• Records from a collection
::::
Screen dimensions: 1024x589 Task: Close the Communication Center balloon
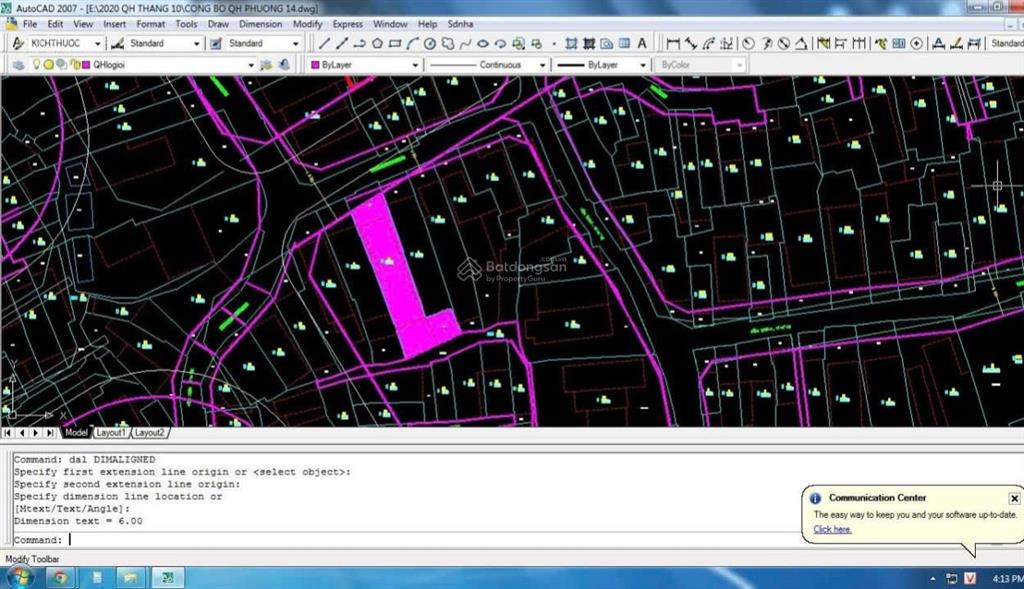[1013, 498]
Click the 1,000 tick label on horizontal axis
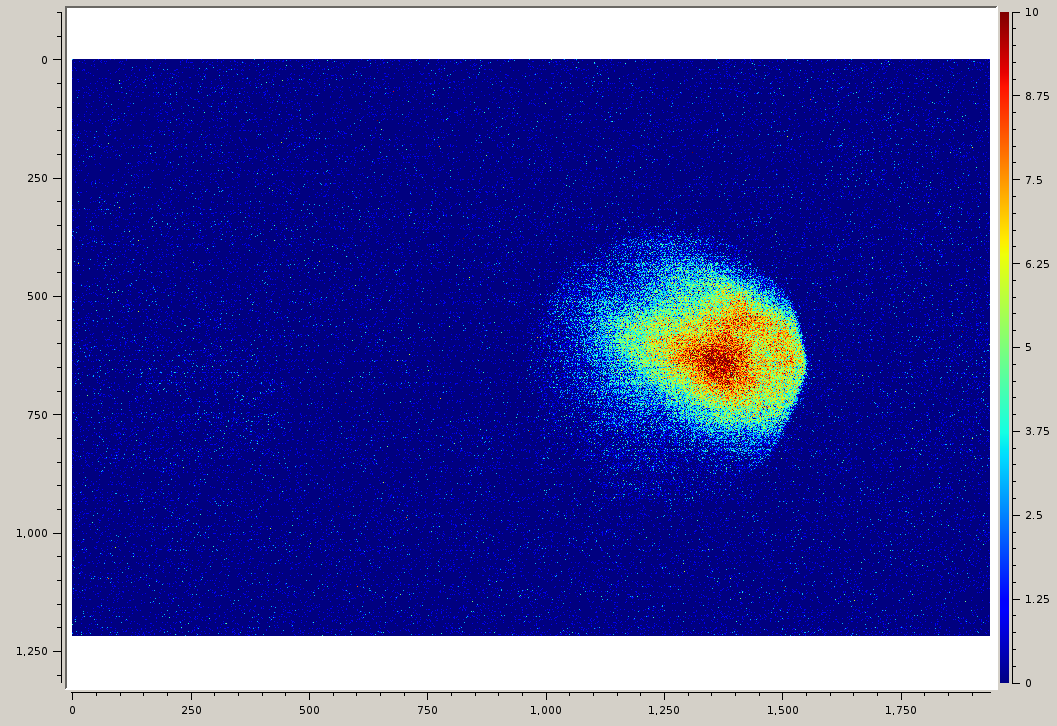Viewport: 1057px width, 726px height. click(545, 710)
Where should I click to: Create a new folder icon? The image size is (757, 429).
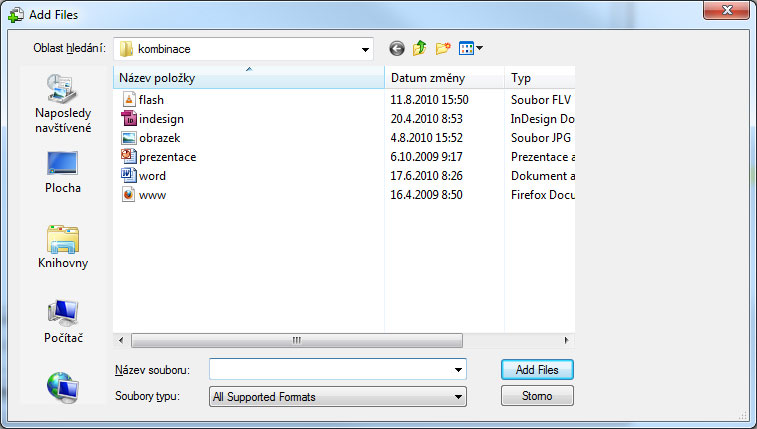443,48
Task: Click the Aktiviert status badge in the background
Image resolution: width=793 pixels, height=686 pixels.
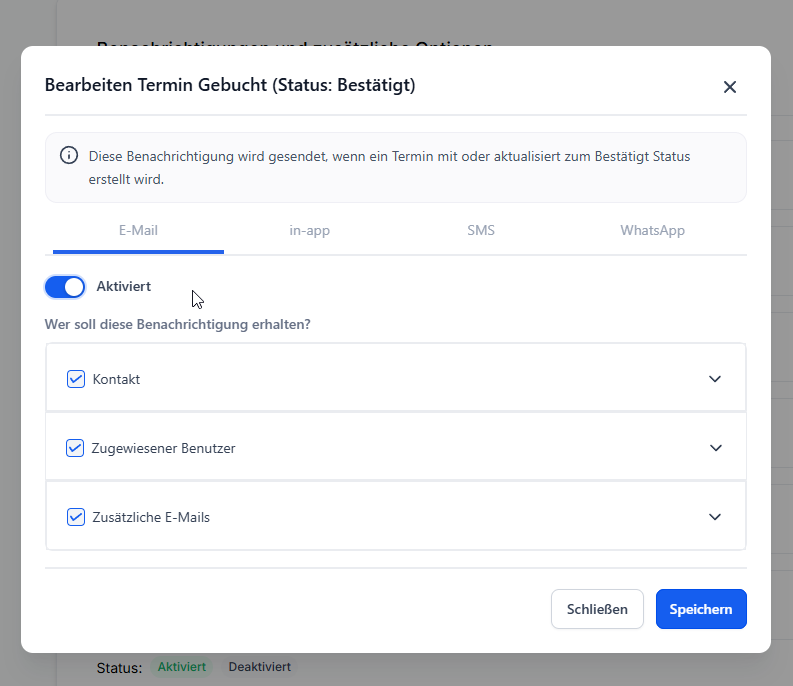Action: pos(182,667)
::::
• What is being asked
The output is the data above, repeated exactly, with pictures omitted.

• Solution for this task
Screen dimensions: 1024x589 Task: Close the Communication Center balloon
[1013, 498]
Click the 1,000 tick label on horizontal axis
Viewport: 1057px width, 726px height. click(545, 710)
Where should I click to: Create a new folder icon? The image size is (757, 429).
443,48
Task: Click the Aktiviert status badge in the background
Image resolution: width=793 pixels, height=686 pixels.
Action: pos(182,667)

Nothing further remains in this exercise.